**Extracted records:**
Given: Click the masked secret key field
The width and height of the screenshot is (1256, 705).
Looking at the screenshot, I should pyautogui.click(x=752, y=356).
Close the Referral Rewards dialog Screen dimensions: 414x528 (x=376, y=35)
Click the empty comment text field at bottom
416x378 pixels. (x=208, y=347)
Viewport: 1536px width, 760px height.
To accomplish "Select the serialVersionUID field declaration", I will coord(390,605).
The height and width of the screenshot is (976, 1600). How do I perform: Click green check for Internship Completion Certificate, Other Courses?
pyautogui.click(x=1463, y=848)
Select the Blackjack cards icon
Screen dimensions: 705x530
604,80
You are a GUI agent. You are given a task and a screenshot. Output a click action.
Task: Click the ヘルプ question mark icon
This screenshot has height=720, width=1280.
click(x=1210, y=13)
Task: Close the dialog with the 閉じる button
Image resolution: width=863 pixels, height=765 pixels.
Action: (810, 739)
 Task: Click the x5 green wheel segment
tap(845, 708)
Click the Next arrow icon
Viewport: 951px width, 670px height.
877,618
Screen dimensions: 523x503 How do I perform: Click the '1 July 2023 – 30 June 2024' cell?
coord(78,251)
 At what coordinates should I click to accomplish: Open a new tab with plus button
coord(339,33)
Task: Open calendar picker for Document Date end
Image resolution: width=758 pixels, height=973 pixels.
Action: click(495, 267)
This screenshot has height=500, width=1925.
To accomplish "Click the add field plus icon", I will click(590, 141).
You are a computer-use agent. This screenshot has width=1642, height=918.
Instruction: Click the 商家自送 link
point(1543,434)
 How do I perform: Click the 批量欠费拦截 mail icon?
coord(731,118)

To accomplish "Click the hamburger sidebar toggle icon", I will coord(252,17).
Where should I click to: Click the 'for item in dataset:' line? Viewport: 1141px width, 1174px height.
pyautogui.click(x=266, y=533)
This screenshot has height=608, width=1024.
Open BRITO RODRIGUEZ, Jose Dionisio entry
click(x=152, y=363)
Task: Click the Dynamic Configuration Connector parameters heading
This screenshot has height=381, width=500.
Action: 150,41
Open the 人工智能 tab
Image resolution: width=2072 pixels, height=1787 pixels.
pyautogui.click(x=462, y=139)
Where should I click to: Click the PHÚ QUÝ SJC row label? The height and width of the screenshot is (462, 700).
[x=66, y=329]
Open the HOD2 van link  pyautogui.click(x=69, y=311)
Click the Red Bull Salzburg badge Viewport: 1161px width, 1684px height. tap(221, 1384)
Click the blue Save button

**About this exercise:** The answer should be nothing but the number of lines above that contain "Close".

**Response area:** 2